Fleur de lis est notre narratrice, et par ses yeux, qui s’étonnent quelquefois mais se soumettent toujours à ce qu’ils voient, nous découvrons ce que pouvait être – ce qu’était certainement – la vie des Chinoises encore au XIXème siècle. On peut être choqué des conséquences désastreuses pour le corps et la santé des Européennes du port du corset, mais ce n’est rien à côté de la pratique du bandage des pieds à laquelle on soumettait une grande partie des petites filles Chinoises. Seules les classes très pauvres, dans lesquelles on avait besoin du travail physique des femmes, étaient « épargnées » par cette pratique, mais vivaient dans une misère noire pour la plupart. Dès lors qu’on appartenait à la classe moyenne ou aisée, il n’y avait d’espérance pour un bon mariage qu’à condition d’avoir de tout petits pieds (Fleur de lis est très fière de ses 7 centimètres) – et pour cela les pieds étaient enserrés jusqu’à ce que les os se brisent, les petites filles forcées à marcher sur leurs membres abîmés jusqu’à ce que leurs os se ressoudent, leur donnant ensuite une démarche très particulière.
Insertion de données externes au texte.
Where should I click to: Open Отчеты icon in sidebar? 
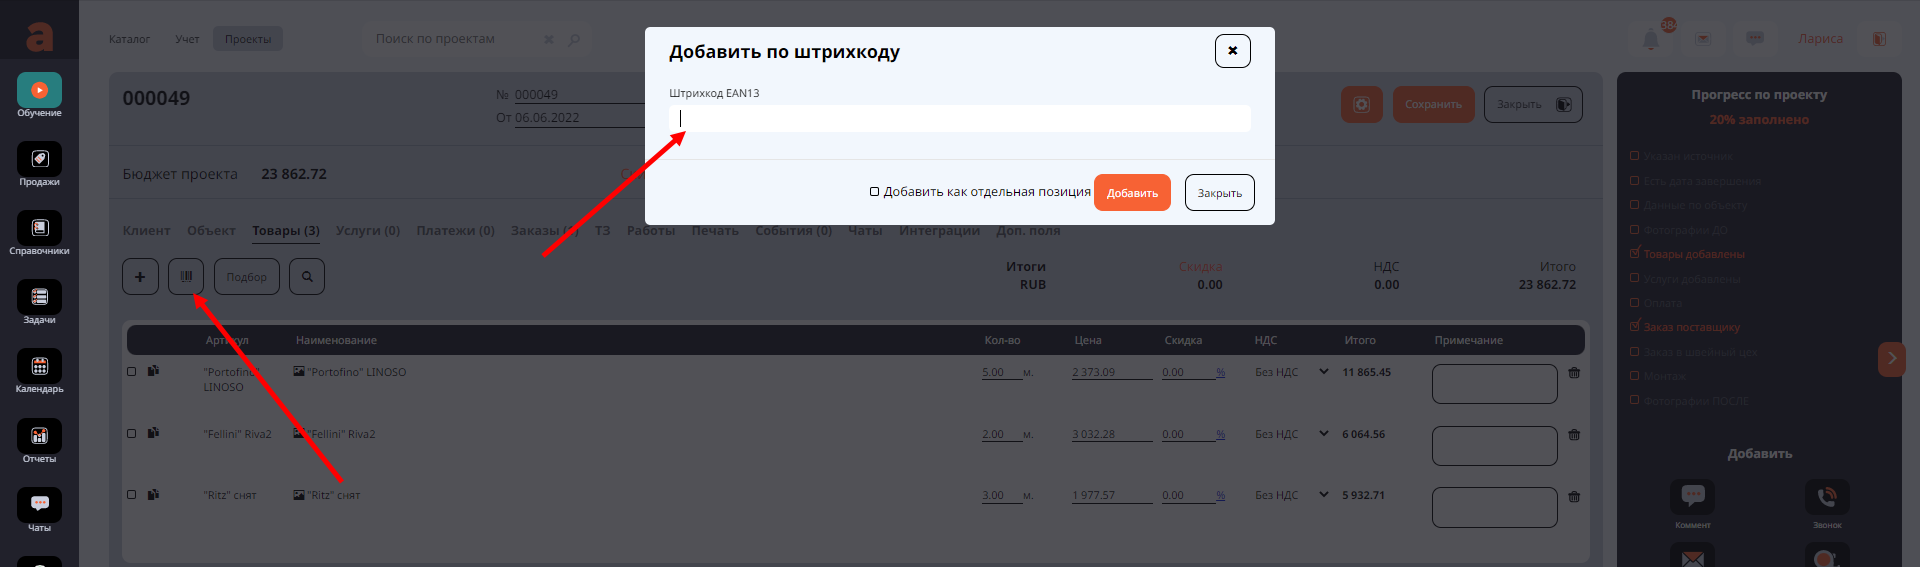tap(39, 437)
Une fillette sur 10 environ en mourait, des suites des infections.
 
Je ne vous cache pas que ces passages ont été très durs ! Heureusement, ils sont surtout concentrés au début. J’ai trouvé que Lisa See parvenait complètement à se mettre dans la peau de Fleur de lis. Ainsi, son personnage principal a conscience de la brutalité de cette pratique et de ses dangers, mais les accepte vite comme un moyen de s’élever socialement et comme composante de la vie d’une femme... On est donc dans un récit réaliste, où les personnages vivent avec leur époque – Fleur de lis n’est pas une femme émancipée du XXIème siècle coincée dans une Chinoise du XIXème. Cela n’empêche pas qu’elle contourne parfois le système, se bat pour des petites victoires personnelles sur le carcan imposé par la famille et réussit, globalement, à être maîtresse de sa vie.
 
La relation de ces deux femmes – car nous suivons ces deux Fleur toute leur vie – est d’une rare intensité. Là encore, je l’ai trouvée affreusement réaliste. Elle nous jette au visage nos travers, nos erreurs, nos défauts. Des petits mensonges au gros scandale, on suit parallèlement leurs deux vies, avec bien plus de détails du côté de Fleur de lis. Pourtant, certains détails manquent pour réellement s’attacher à elle, en plus du fait que sa façon de penser est très éloignée de la mienne. Par exemple, j’ai eu du mal à comprendre qu’elle fasse vivre à sa fille quasiment le même calvaire que sa mère auparavant, et je ne parle pas que du bandage des pieds. Psychologiquement aussi, ce roman est très dur. À bien des égards, les femmes ne sont rien ; et pourtant elles sont tout. Sans elles, pas d’union avec d’autres familles, pas d’alliances, pas de prestige pour de beaux atours et une maison bien tenue, et surtout pas d’enfants. Malgré tout, difficile de la « suivre » dans ses raisonnements. Mais revenons à son amitié avec Fleur de neige. J’ai été ébranlée, parce que j’ai reconnu dans le comportement de Fleur de lis des tendances qui existent chez moi. Heureusement, je suis encore à un stade de ma vie où je peux me retenir, tout faire pour ne pas me laisser aller aux mêmes errements.
 
Fleur de neige n’est pas forcément plus attachante. Un peu trop secrète, un peu trop fière, mais là encore il faut remettre les choses dans son contexte. Elle m’a toutefois fait beaucoup de peine à la fin. Sur les autres personnages, pas grand chose à dire. Certains m’ont paru vraiment odieux, comme Madame Gao, résolument vulgaire. Ce qui me fait penser que je ne suis pas sûre que je mettrai ce bouquin entre les mains d’un(e) ado. À travers les hommes et femmes qui croisent le chemin de Fleur de lis, c’est en tout cas tout un mode de vie et une époque qui sont présentés, et c’était rudement intéressant, le style de Lisa See nous emportant tout à fait. Elle dit dans la postface qu’elle a sûrement fait des erreurs. Néanmoins, on sent son travail immense, et le résultat est à la hauteur de ses efforts.
 
Un très bon roman, souvent dur, qui peut mettre mal à l’aise, parfois très beau, porté par une plume convaincante et deux Fleur qui vont me rester en tête un moment.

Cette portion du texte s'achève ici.